Au premier jour de son procès d'assises, Ivo Poppe, baptisé " le diacre flamand de la mort ", a glacé le public des assises de Bruges, en Belgique. Cet ancien infirmier, spécialisé dans l'accompagnement des mourants, a avoué, lundi 22 janvier, qu'il avait tué " vingt personnes au maximum " entre 1978 et 2011. En 1996, il est aussi devenu diacre, une fonction d'assistance au prêtre, assumée en principe par une personne dont les qualités morales ont été unanimement reconnues.
Ivo Poppe, 61 ans, crâne dégarni et lourd chandail de laine sur les épaules, a été longuement interrogé par le président, Bart Meganck, qui s'est étonné de sa mémoire sélective. L'accusé se souvient, en effet, de nombreux détails sur son métier à l'hôpital Saint-Joris de Menin, près de la frontière française, de -séjours dans les Ardennes, du numéro d'une chambre, mais pas du nombre de patients qu'il a euthanasiés. Ou de leur nom. Il sait seulement qu'il a commis
" des erreurs ", en n'impliquant pas ses collègues lorsqu'une personne était gravement malade ou en phase terminale.
En 2013, il s'est rendu chez un psychiatre, invoquant des troubles du sommeil et une dépression. Il a affirmé au médecin qu'il avait tué
" des dizaines de personnes ". Mardi 23 janvier, les enquêteurs chargés de l'affaire ont produit devant la cour les photos de 55 patients, âgés de 60 à 90 ans, morts dans des -conditions potentiellement suspectes. Leurs noms figuraient dans l'agenda du suspect au moment de son arrestation, en mai 2014. C'est l'une des rares preuves matérielles produites lors des investigations.
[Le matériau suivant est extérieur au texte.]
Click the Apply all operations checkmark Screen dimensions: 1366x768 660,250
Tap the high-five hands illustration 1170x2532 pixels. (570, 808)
Ivo Poppe aurait délibérément exagéré le nombre de ses victimes parce qu'il avait un besoin urgent de soins, affirme-t-il aujourd'hui.
" Quand on va chez le médecin, on ne lui dit pas que l'on a seulement 37,5 °C de fièvre ", argumente-t-il
. Le premier psychiatre qui l'a reçu a prévenu la justice, qui a lancé une enquête au cours de laquelle le diacre a reconnu d'autres
" sottises ". Par exemple, sur la méthode qu'il utilisait pour tuer les grabataires ou sur le décès de la grand-mère d'un de ses collègues.
Dieu, " un juge, un maître d'école "Ses souvenirs ne sont précis que pour quelques cas. La mort provoquée de deux de ses oncles, de son beau-père, ou de sa propre mère, en 2011. Il jugeait insupportable, explique-t-il, que cette dernière ait à souffrir après s'être consacrée aux autres tout au long de son existence.
Les audiences devraient durer toute la semaine et permettre au jury d'apprécier l'état mental de l'accusé, sur la base du témoignage de plusieurs psychiatres. Ivo Poppe affirme que le fait qu'il assume une fonction dans l'Eglise l'a transformé, le soumettant désormais à l'autorité de Dieu,
" un juge, un maître d'école ".
La Belgique s'est dotée en 2002 d'une loi dépénalisant l'euthanasie dans certains cas. Et à certaines conditions, dont le fait que le patient doit exprimer une demande préalable, ou être conscient et capable pour le faire. Il doit être dans
" une situation médicale sans issue " ou souffrir
" de manière constante, -insupportable et inapaisable ". L'euthanasie reste punissable si elle n'est pas accomplie par un médecin ou si les conditions de la loi ne sont pas respectées.